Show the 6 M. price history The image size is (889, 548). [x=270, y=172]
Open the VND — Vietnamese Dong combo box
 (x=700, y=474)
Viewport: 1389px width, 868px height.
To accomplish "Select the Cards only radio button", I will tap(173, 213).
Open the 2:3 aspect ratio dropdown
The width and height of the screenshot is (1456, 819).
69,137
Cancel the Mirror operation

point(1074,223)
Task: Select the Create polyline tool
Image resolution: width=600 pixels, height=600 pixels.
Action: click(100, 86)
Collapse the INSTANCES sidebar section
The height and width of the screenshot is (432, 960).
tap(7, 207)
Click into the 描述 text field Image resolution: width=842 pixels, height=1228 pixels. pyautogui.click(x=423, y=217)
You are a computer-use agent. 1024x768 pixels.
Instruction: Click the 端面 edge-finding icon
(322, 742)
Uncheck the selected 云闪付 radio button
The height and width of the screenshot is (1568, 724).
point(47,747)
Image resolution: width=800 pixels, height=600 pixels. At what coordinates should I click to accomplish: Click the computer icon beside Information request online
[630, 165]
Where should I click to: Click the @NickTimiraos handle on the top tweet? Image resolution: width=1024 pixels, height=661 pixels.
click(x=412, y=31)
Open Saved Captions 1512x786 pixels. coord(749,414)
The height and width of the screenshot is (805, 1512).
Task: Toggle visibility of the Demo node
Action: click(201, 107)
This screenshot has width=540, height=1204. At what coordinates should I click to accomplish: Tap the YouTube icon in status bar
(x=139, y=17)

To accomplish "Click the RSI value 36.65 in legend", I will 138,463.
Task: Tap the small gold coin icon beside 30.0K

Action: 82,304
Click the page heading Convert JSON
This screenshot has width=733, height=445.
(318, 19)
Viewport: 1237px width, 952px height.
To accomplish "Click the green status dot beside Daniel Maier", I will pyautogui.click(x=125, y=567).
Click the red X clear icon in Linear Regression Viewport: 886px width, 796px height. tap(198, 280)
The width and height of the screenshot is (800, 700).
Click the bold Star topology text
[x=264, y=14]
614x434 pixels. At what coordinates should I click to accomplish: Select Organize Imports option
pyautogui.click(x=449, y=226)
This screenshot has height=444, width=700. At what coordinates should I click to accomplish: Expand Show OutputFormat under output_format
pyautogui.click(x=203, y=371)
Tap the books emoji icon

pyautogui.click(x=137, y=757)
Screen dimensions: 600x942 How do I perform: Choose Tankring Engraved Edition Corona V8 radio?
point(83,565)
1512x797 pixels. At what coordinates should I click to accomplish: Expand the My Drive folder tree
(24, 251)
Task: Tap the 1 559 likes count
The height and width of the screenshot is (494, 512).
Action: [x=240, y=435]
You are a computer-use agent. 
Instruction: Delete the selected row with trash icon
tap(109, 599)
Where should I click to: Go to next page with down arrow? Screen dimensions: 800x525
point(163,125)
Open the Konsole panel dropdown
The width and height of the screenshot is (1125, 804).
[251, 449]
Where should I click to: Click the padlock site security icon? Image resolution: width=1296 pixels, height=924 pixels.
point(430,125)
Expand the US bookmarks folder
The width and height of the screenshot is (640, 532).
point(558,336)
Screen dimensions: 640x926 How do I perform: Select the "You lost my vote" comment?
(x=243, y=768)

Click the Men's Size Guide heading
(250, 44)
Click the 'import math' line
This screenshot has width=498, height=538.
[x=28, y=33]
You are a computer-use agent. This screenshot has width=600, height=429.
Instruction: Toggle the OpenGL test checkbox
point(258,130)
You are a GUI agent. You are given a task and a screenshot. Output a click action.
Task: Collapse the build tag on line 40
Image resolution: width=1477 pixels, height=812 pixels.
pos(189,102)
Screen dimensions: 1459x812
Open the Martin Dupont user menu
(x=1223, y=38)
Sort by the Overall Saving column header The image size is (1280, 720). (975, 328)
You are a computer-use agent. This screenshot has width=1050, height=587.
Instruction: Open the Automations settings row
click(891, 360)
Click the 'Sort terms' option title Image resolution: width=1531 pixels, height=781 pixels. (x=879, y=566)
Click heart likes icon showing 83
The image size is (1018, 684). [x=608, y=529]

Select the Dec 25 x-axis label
== == ==
- Required action: An exact copy of the lines from the one with "Expand the US bookmarks folder" through the last line of the listing is the whole answer.

- Task response:
Expand the US bookmarks folder
The width and height of the screenshot is (640, 532).
point(558,336)
Screen dimensions: 640x926 How do I perform: Select the "You lost my vote" comment?
(x=243, y=768)

Click the Men's Size Guide heading
(250, 44)
Click the 'import math' line
This screenshot has width=498, height=538.
[x=28, y=33]
You are a computer-use agent. This screenshot has width=600, height=429.
Instruction: Toggle the OpenGL test checkbox
point(258,130)
You are a GUI agent. You are given a task and a screenshot. Output a click action.
Task: Collapse the build tag on line 40
Image resolution: width=1477 pixels, height=812 pixels.
pos(189,102)
Screen dimensions: 1459x812
Open the Martin Dupont user menu
(x=1223, y=38)
Sort by the Overall Saving column header The image size is (1280, 720). (975, 328)
You are a computer-use agent. This screenshot has width=1050, height=587.
Instruction: Open the Automations settings row
click(891, 360)
Click the 'Sort terms' option title Image resolution: width=1531 pixels, height=781 pixels. (x=879, y=566)
Click heart likes icon showing 83
The image size is (1018, 684). [x=608, y=529]

Select the Dec 25 x-axis label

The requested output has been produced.